Social Security has a large and growing surplus and eligible Americans will continue to receive benefits for decades to come.
So says a projection by the Strengthen Social Security Campaign of what the 2012 Social Security Trustees Report, which is due out on April 23, will reveal.
According to the Campaign—which is co-chaired by Nancy Altman, a former assistant to Alan Greenspan’s bipartisan commission whose recommendations formed the basis of the Social Security Amendments of 1983—with “modest legislated increases in revenue,” eligible Americans can count on receiving Social Security benefits “for the next century and beyond.”
How could this be, when repeated reports have said Social Security suffers a cash shortfall and benefits will eventually be cut? According to the Campaign, last year’s trustee report projected that by the end of 2011, Social Security would have an accumulated surplus of about $2.7 trillion, which it now has. This year’s report, the group says, will show that the surplus will be even higher by the end of 2012.
“Because this year’s cost of living adjustment was higher than projected in last year’s report, average wage growth was lower, and the economic recovery has been slower, this year’s report is likely to project that the number of years that Social Security can continue to pay benefits in full with no congressional action will be a year or two shorter, but still decades away,” the Campaign says.

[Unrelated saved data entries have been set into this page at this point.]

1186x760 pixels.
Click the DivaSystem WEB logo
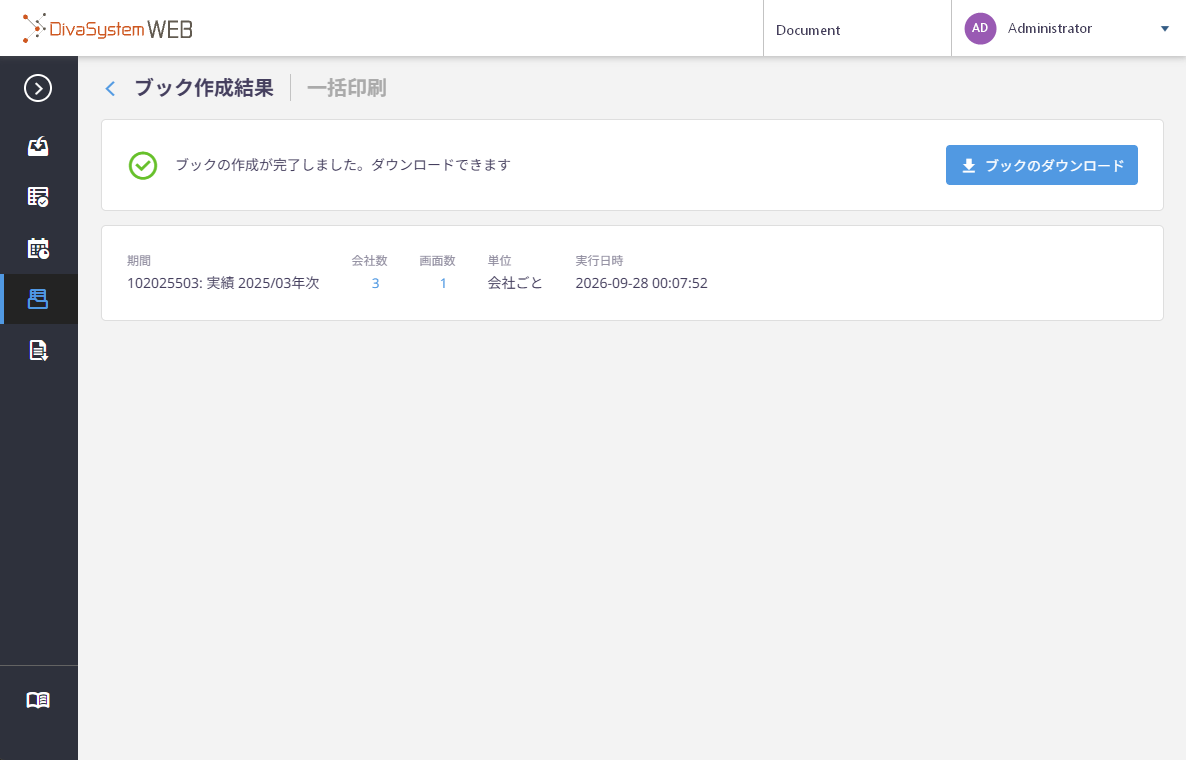point(107,29)
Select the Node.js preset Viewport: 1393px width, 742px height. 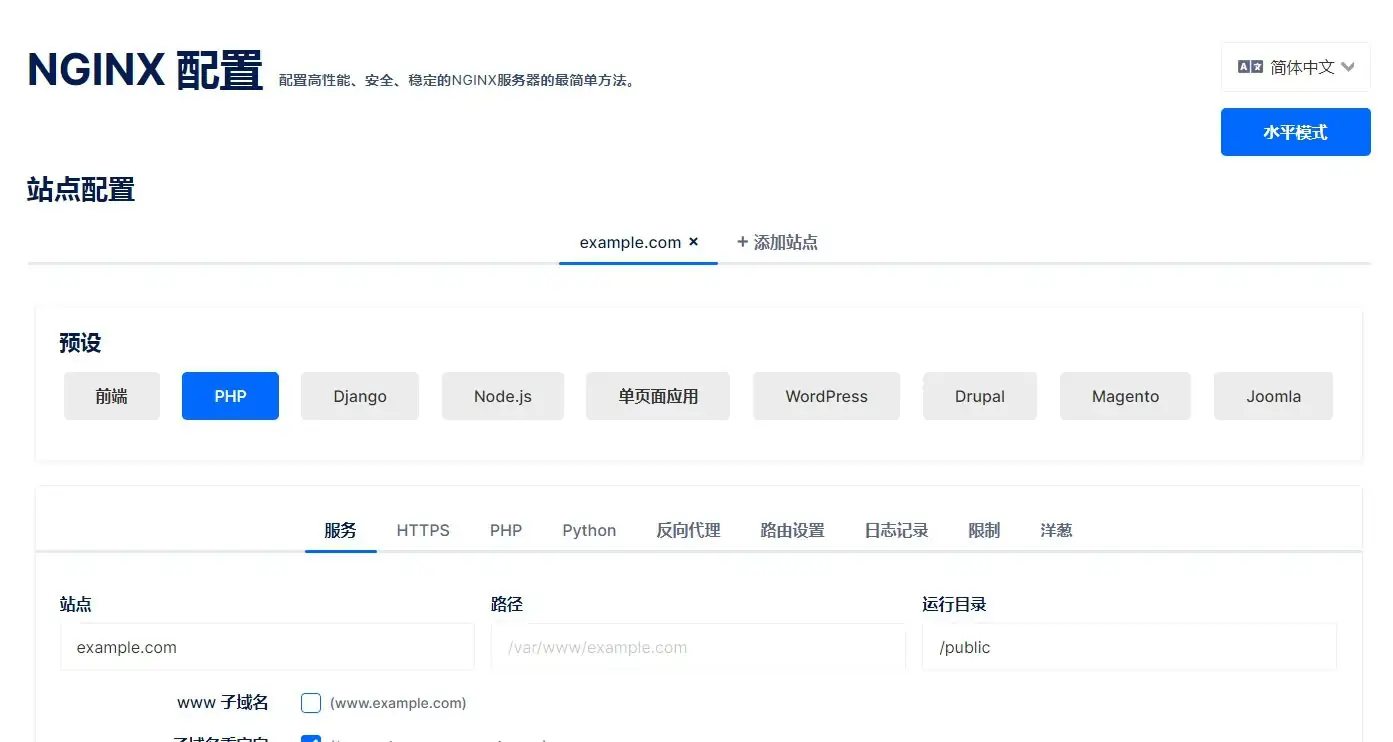[502, 396]
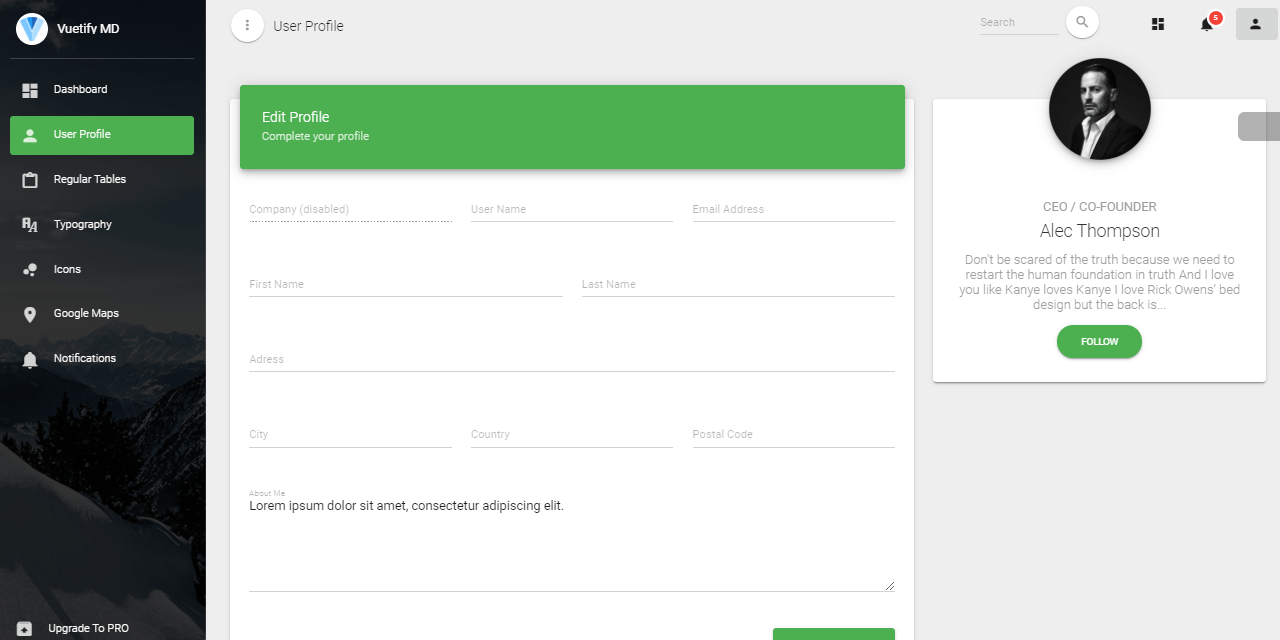Open the Icons page from the sidebar
The height and width of the screenshot is (640, 1280).
click(x=30, y=269)
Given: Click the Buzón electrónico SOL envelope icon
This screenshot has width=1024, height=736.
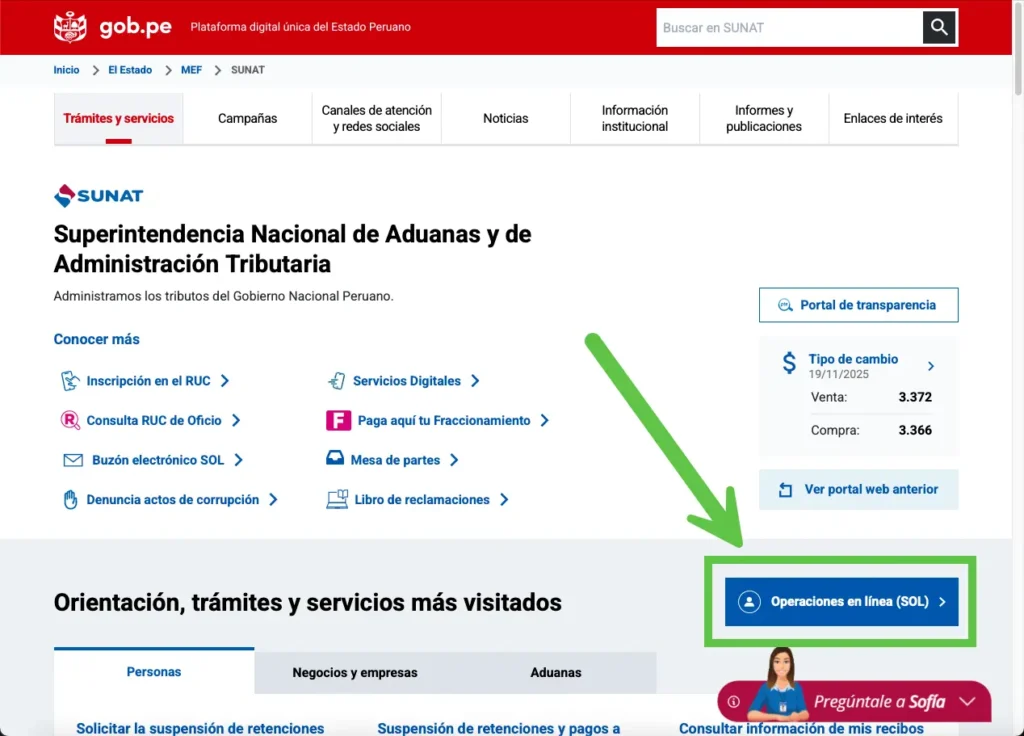Looking at the screenshot, I should (x=72, y=460).
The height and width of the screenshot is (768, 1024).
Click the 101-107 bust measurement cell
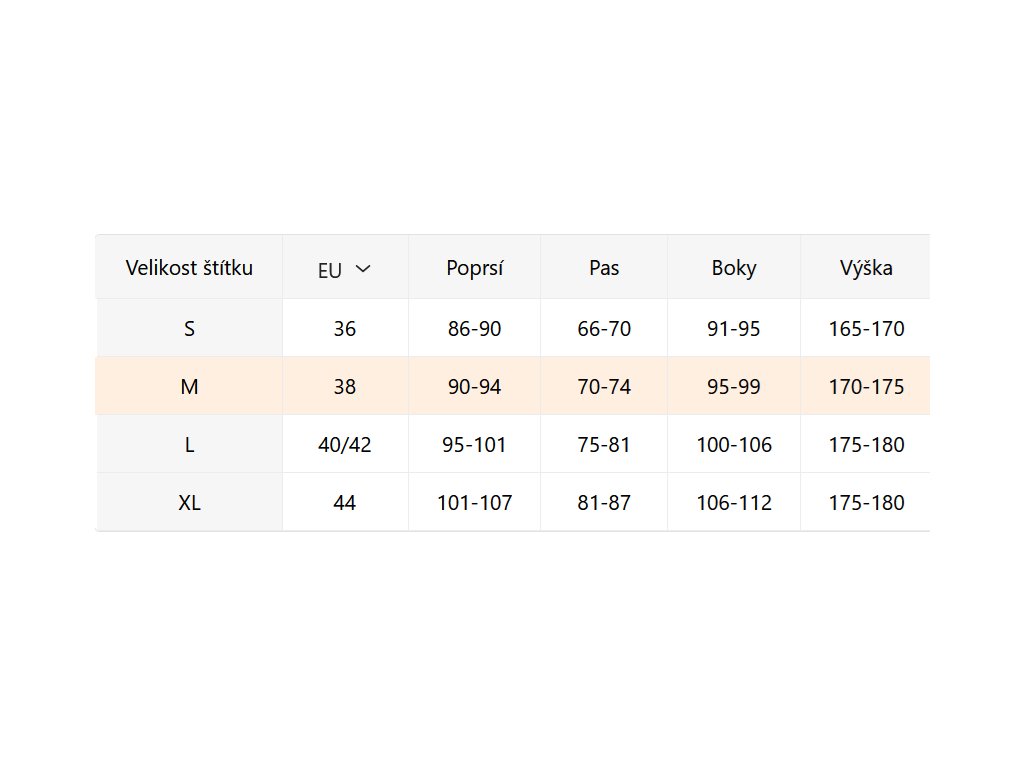474,503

The precise year of when Social Security would stop paying benefits has fluctuated in virtually every trustees report, sometimes projecting a later date, sometimes sooner, the Campaign says. “The fluctuation in the exact years is unsurprising given the uncertainties with projecting inflation, wage growth, productivity, immigration rates, fertility rates, and other factors so far into the future.”
Altman told AdvisorOne that while the trustee reports “don’t vary much from year to year, as they are projecting out 75 years, the projections for this year won’t be quite as favorable as they were last year.”